Multidisciplinary and Supportive Care

• Expert Teams: Care should be delivered by specialized multidisciplinary teams in high-volume centers, including orthopedic oncologists, medical oncologists, radiologists, and supportive care professionals 6.
• Clinical Trials: Participation in clinical trials is encouraged, especially for recurrent or refractory disease, to access new therapies and contribute to research 15 17 18.
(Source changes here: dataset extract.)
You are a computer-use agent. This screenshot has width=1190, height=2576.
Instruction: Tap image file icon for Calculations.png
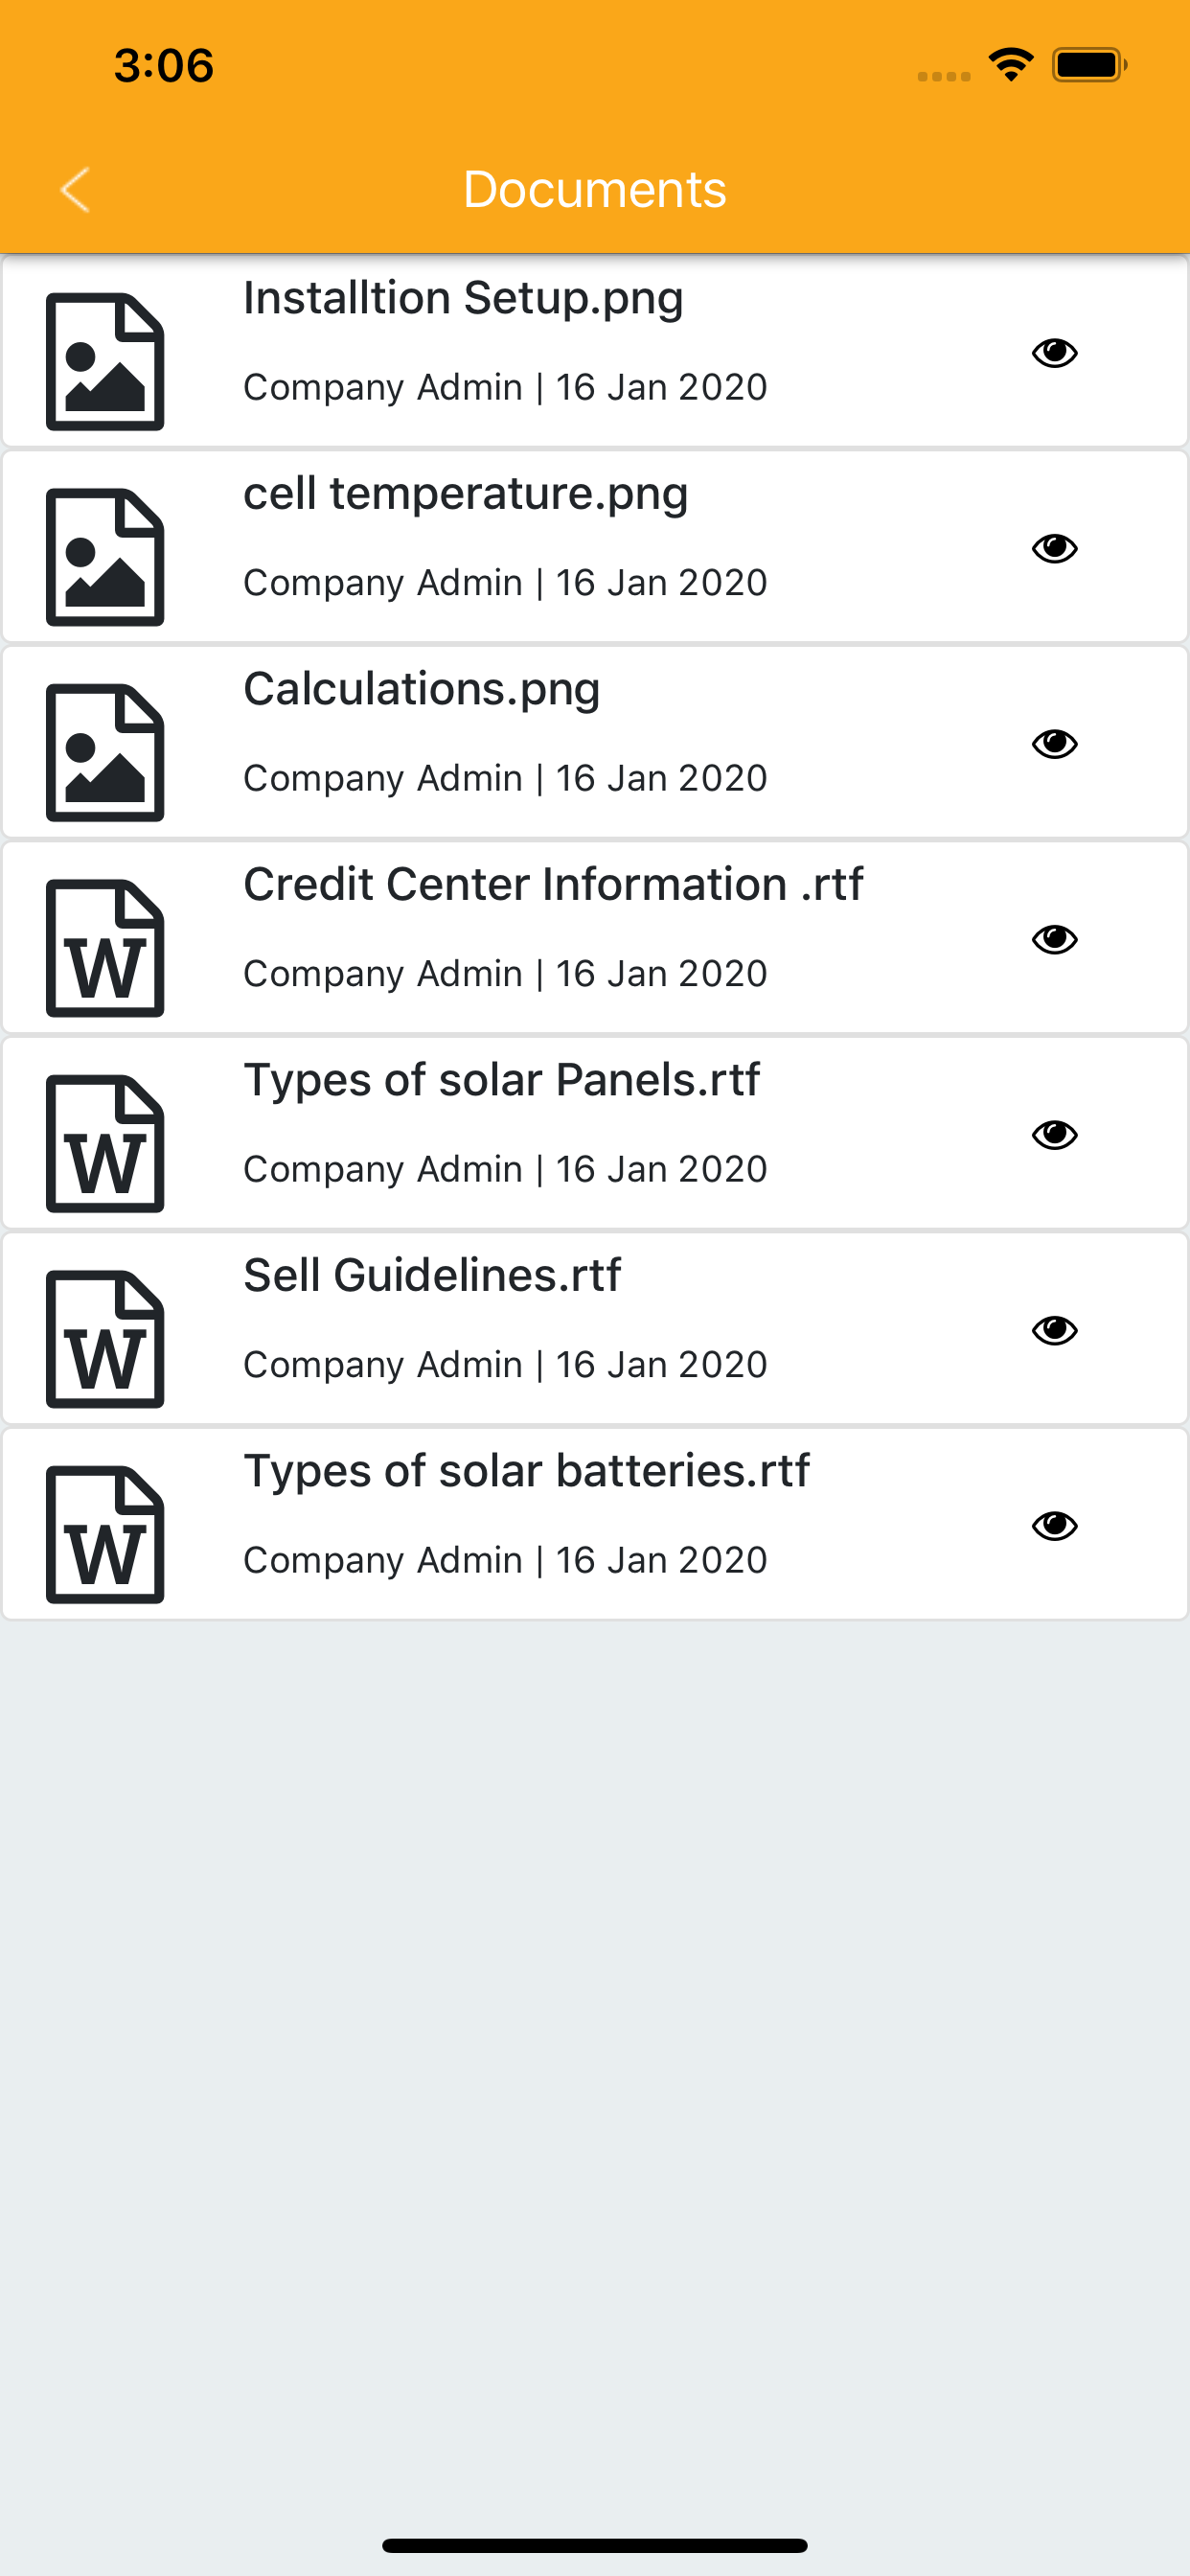105,753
Challenges and Future Directions

• Stagnant Survival Rates: Despite advances, survival rates have not improved further in recent decades, especially for metastatic disease 16 17 18.
• Drug Resistance: Intrinsic and acquired resistance to chemotherapy is a major challenge, necessitating the development of new therapeutic strategies 19.
• Personalized Medicine: Emerging molecular and immune-based therapies offer hope for more individualized, effective treatments in the near future 7 18 19.

Conclusion

Osteosarcoma remains a formidable cancer, marked by aggressive behavior and a need for rapid diagnosis and comprehensive care. Advances in molecular biology and treatment approaches offer hope for improved outcomes in the coming years. Here’s a summary of the key points:

• Symptoms: Persistent pain, swelling, and sometimes numbness or dysfunction are common; often mistaken for injury or benign conditions 2 3 4 8.
• Types: Includes conventional, jaw, extraskeletal, and rare subtypes; molecular classifications are emerging 2 3 4 7 8.
• Causes: Genetic mutations (especially TP53, RB1), hereditary syndromes, rapid bone growth, prior radiation, and some bone disorders contribute; most cases have no clear cause 10 12 13 18.
• Treatment: Surgery and multi-agent chemotherapy form the backbone; targeted and immune therapies are in development, with multidisciplinary care essential 5 6 7 13 15 18.

Early recognition, specialized care, and continued research are critical to overcoming the challenges of osteosarcoma and advancing patient outcomes.